Copy everything in the rows below, from the line containing "At what (x,y)" down to the line containing "Looking at the", both lines included, word for word.

The input:
/---

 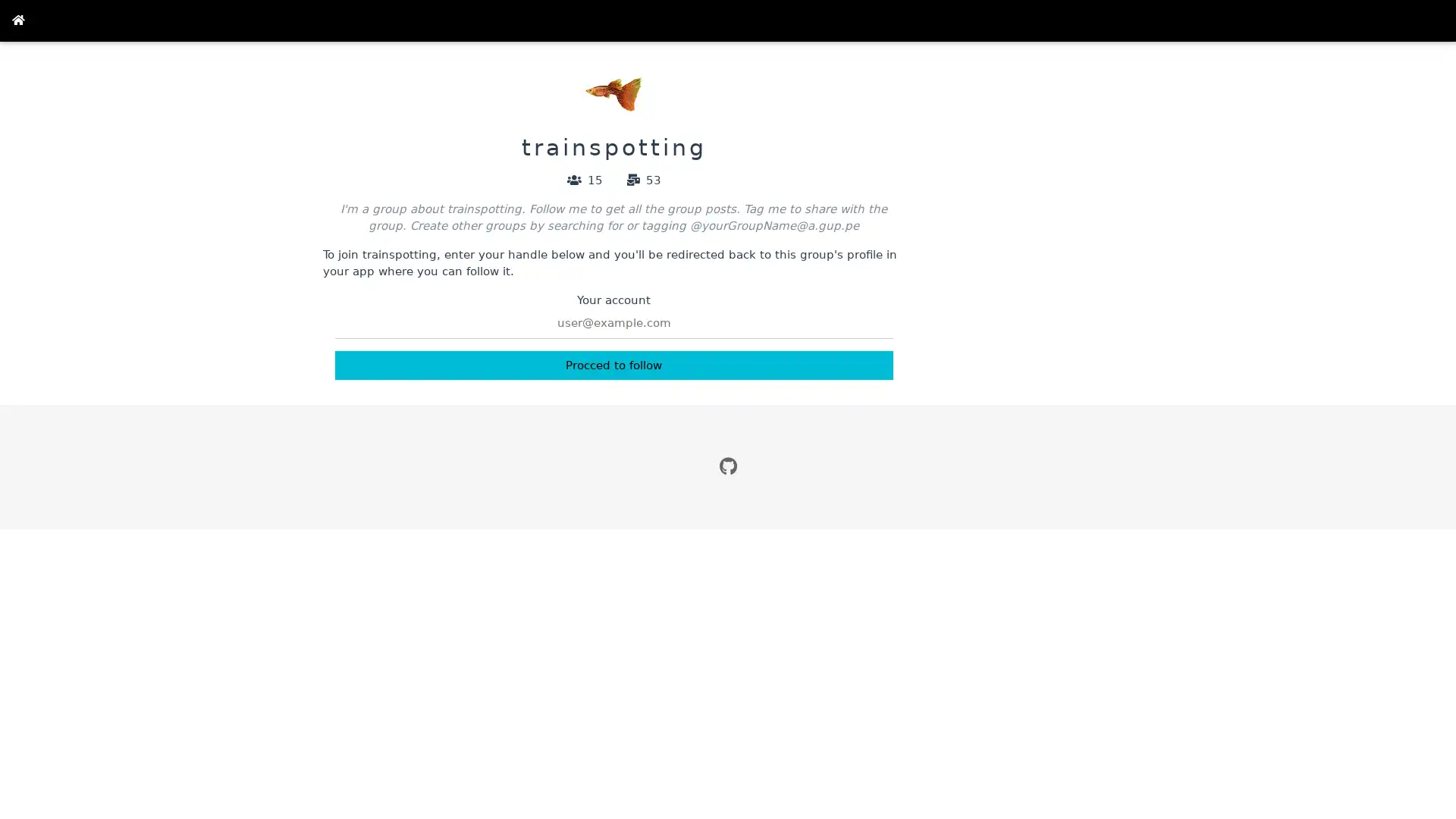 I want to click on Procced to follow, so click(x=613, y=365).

\---
/---

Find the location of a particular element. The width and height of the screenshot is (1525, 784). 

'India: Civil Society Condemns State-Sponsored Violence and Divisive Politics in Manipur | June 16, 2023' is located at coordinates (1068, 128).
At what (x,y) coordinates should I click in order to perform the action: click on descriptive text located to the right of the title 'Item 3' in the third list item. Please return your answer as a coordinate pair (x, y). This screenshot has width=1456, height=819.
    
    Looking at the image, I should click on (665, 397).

\---
/---

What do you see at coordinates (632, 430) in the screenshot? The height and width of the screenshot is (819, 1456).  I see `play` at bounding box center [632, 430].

\---

Result of this task:
At what (x,y) coordinates should I click in order to perform the action: click on descriptive text located to the right of the title 'Item 3' in the third list item. Please return your answer as a coordinate pair (x, y). This screenshot has width=1456, height=819.
    
    Looking at the image, I should click on (665, 397).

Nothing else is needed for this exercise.